● **Instructions for the task**:
Extend the essay on December holidays for interfaith couples, picking up right after its final sentence, which ends with "as Christmas is to their gentile friends."

● **Text to read**:
============

Immediately snowflakes come to mind, fireplaces glowing, wonderful
smells coming from the kitchen. You can already feel how tired
you will be after all the shopping and preparation. Your mind
is making lists and it is barely Thanksgiving.
If you are Jewish, the smell of latkes frying is already attacking
your senses. You can probably already envision the instant 5
lbs. around your hips. You wonder how many cousins will gather
on the floor to play dreidel this year. Will the dog eat the
raisins we use for money? Whose brisket will be worse, mom's
or Aunt Sarah's?
If you are Christian, when will you shop for the tree? Should
you open presents Christmas Eve before Mass or Christmas morning?
Will the apartment building let you string lights on your balcony?
Will dad snore through the football game again?
These questions are representative of all the things that run
through our minds this time of year. But most certainly the questions
and images are not the same if you are an interfaith or intermarried
couple. Maybe, instead, December brings icicles around your heart
rather than snowflakes out the window. The thought of latkes
gives you severe indigestion and the first thing you purchase
is Mylanta.
Christmas is a holiday steeped in religious ritual. It is the
celebration of the birth of Christ and Americans celebrate with
all of the pomp that is befitting the birth of a King. Churches
are filled with song and prayer. Christmas Eve finds many waiting
in line to get a seat at Mass. And amidst all of the religious
symbolism is Santa Claus, the elves, stores decked out with lights
and ribbons and TV and radio commercials about the newest talking
toy or warmest sweater of the season.
Hanukah has become a major celebration even though it is just
a minor Jewish festival. It commemorates the rededication of
the Temple by Judah and the Maccabees over the three year tyranny
imposed by Antiochus and the Syrians. In major cities throughout
the U.S. stores vie for attention from Jewish shoppers by putting
up blue and white decorations alongside the red and green. Streamers
wishing the Jewish people Hanukah are hung in most supermarkets,
and families everywhere try to make Hanukah as important to their
children as Christmas is to their gentile friends.

============

● **Dataset records**:
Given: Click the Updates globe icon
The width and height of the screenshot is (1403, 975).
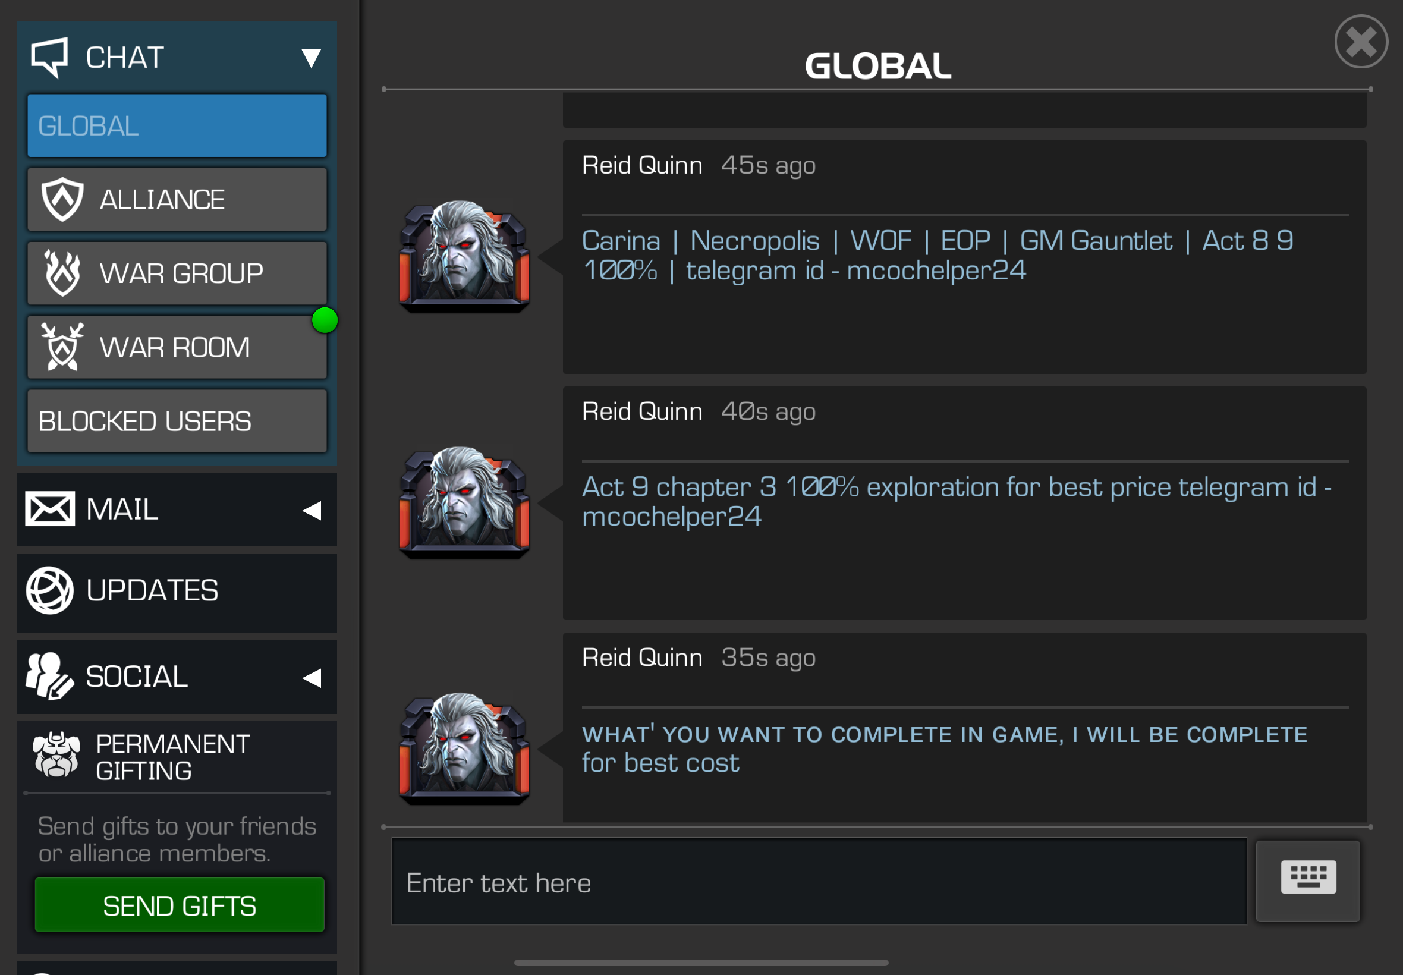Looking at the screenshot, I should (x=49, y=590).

============

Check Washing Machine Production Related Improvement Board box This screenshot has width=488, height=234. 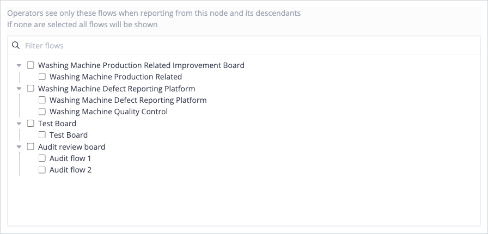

============

● **Output for this exercise**:
For interfaith couples, the process of deciding how to celebrate
can be excruciatingly painful. Very often, compromises have to
be made, but to what end? Does compromise mean that one partner
gets to celebrate their holiday and the other partner is merely
a spectator rather than a participant? Does compromise mean having
and doing both in your home; the Hanukah menorah and gifts for
eight days beginning on December 13th, and then putting away
all the Jewish symbols just in time to put up the Christmas tree
and start to shop and wrap gifts all over again? Does anyone
feel comfortable with this situation?
Each couple needs to find their own comfort level. But it is
important for you to know that you are not the only two people
in the world trying to decide how to make things work. It just
feels that way. In almost all Reform Congregations there are
programs on the December Dilemma. These programs are usually
discussion groups with other couples trying to answer the same
questions that you are. Experienced facilitators lead open-minded,
non- judgmental, and honest dialogue. For many couples these
discussions can help them come to easy decisions and they get
it all straightened out with the first attempt. Some couples
come back to the group for years, to participate, to see how
others are handling the situation and to share new wrinkles in
their quest for the perfect December Dilemma answer!
If there is one piece of advice to impart to all of you reading
this, it is TALK TO EACH OTHER. Tell each other what you are
feeling. Talk about what is important. Discuss the conflicts
you are having and speak about the things that bring you joy
and contentment. Only then can your partner fully understand.
Only then can your partner share your dreams and visions. And
maybe then the month of December will be all that you truly wish
it to be.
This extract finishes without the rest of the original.